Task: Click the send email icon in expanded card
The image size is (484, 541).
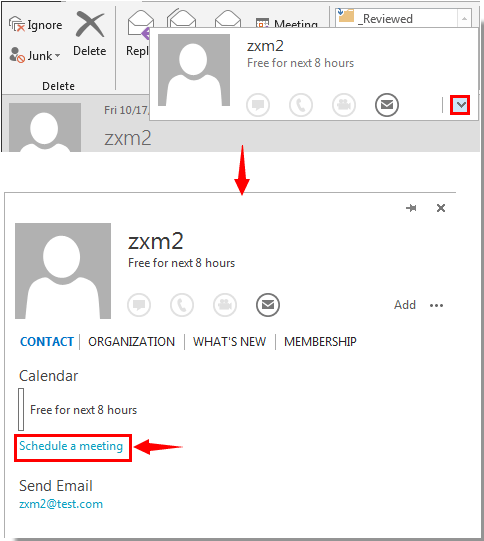Action: point(268,305)
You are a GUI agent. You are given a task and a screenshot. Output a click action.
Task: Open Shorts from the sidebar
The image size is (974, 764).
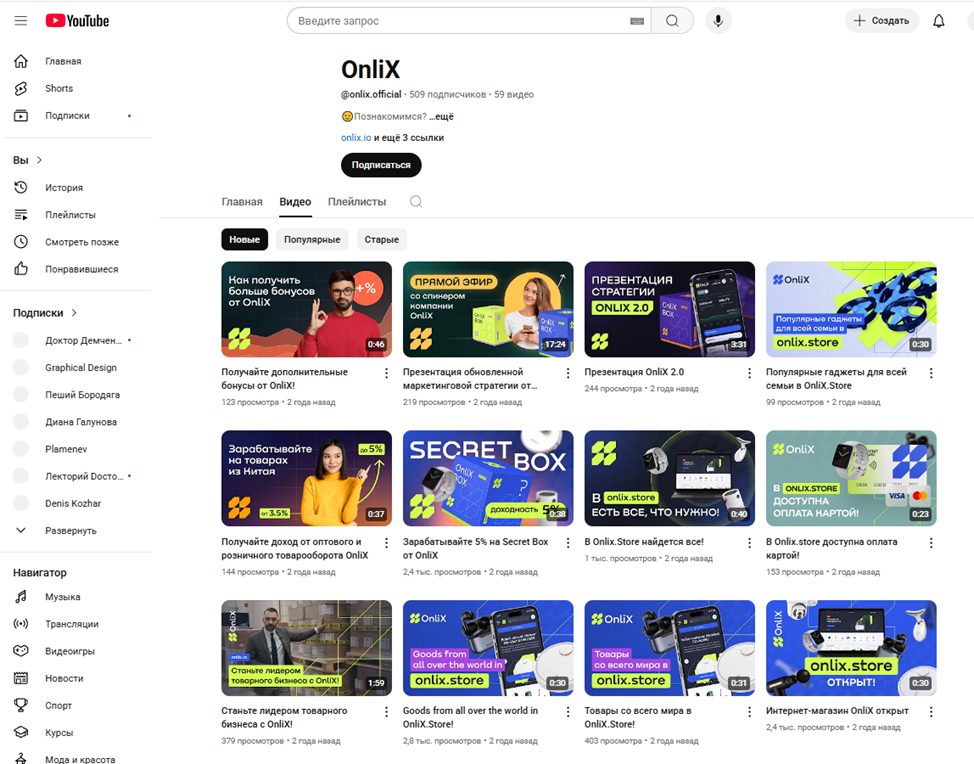58,89
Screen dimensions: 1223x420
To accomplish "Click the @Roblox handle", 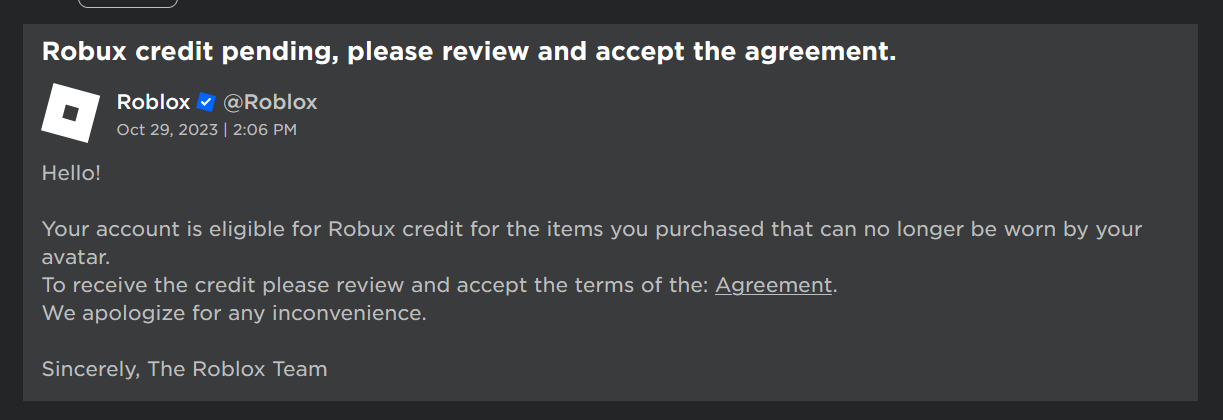I will pyautogui.click(x=270, y=102).
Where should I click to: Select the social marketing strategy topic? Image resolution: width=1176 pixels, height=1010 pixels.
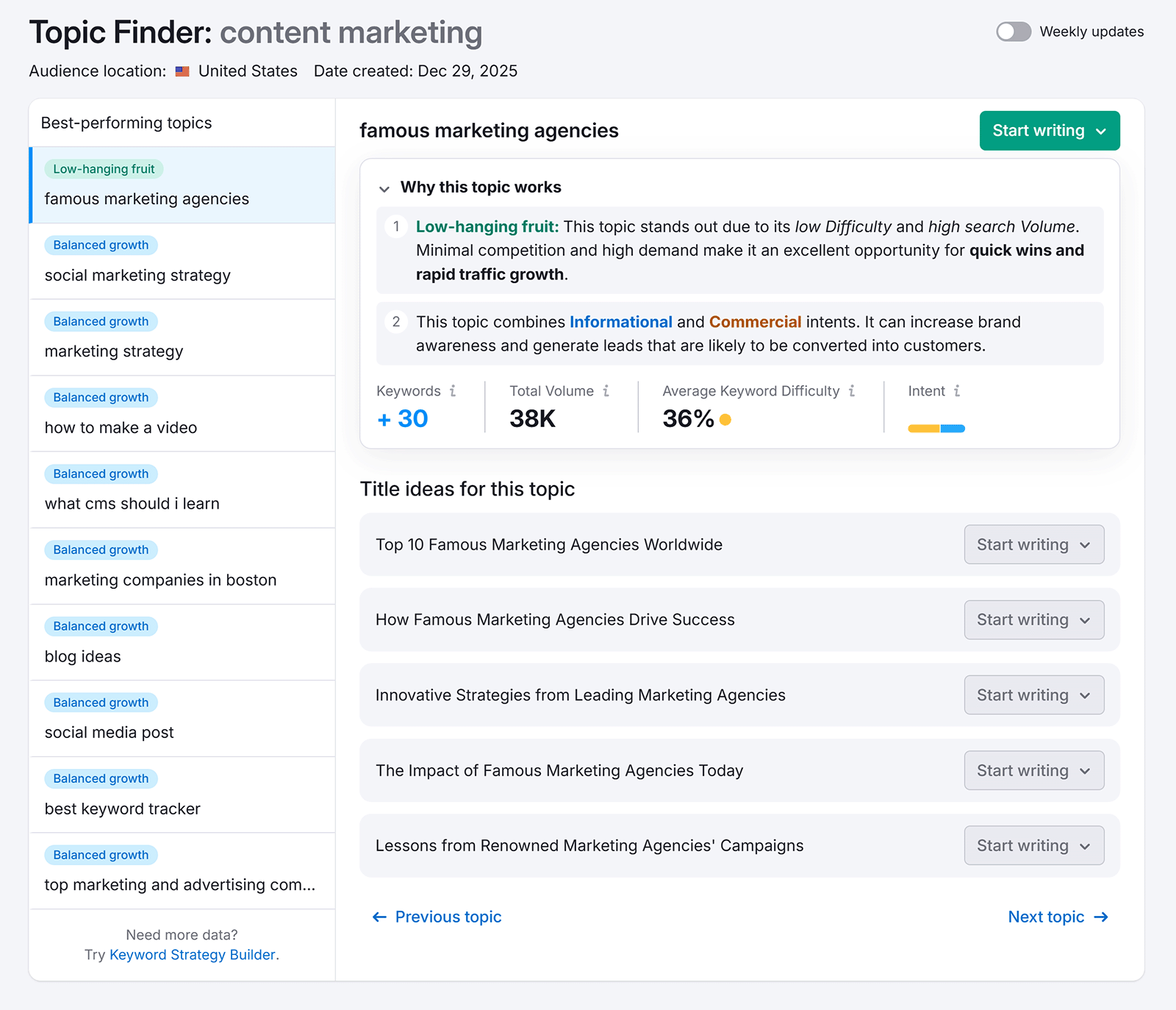137,275
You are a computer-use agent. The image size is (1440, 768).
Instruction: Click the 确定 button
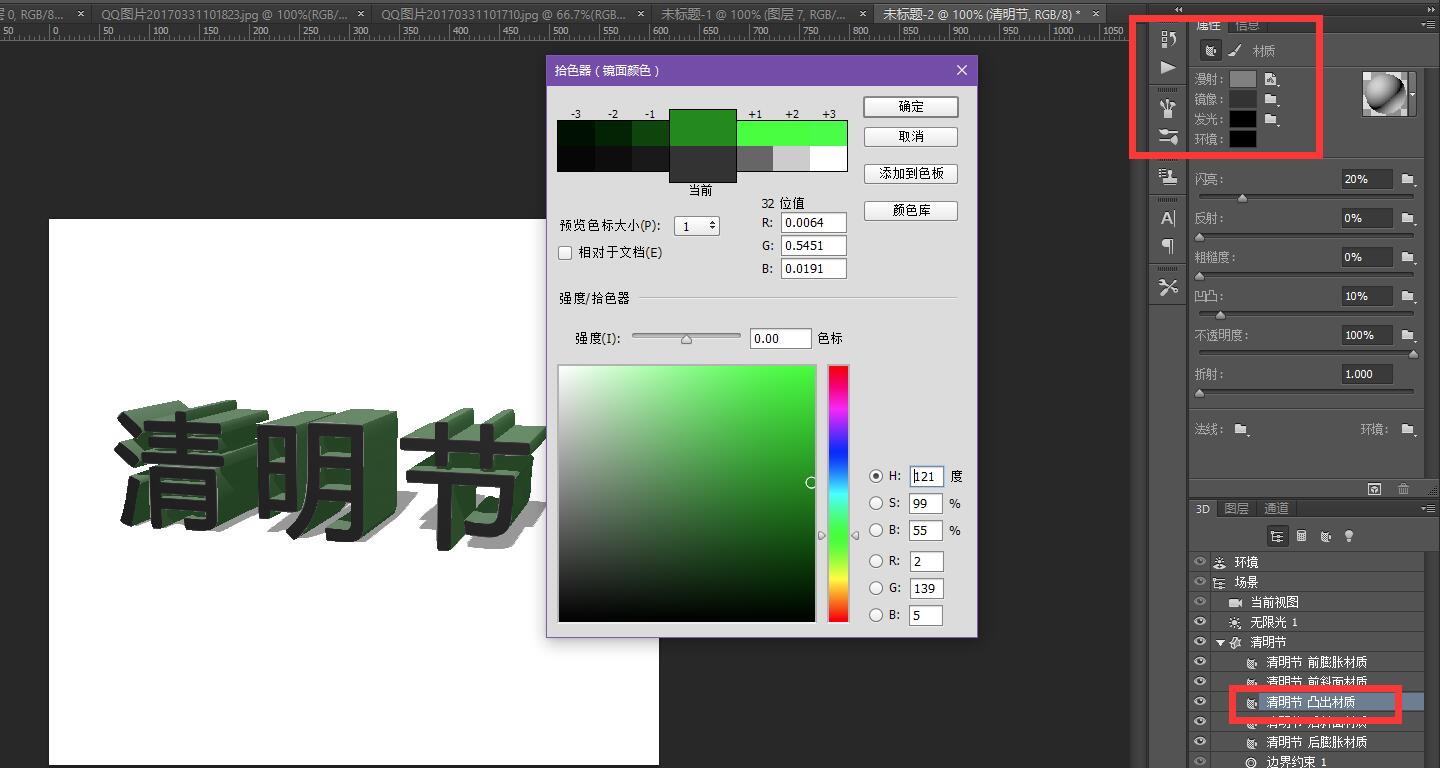[x=911, y=107]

# # #

**The task**
Would you restate, word for word, the lines from the one holding "You are a computer-use" through the end of the material above? Omit the pictures.

**Reply**
You are a computer-use agent. The image size is (1440, 768).
Instruction: Click the 确定 button
[x=911, y=107]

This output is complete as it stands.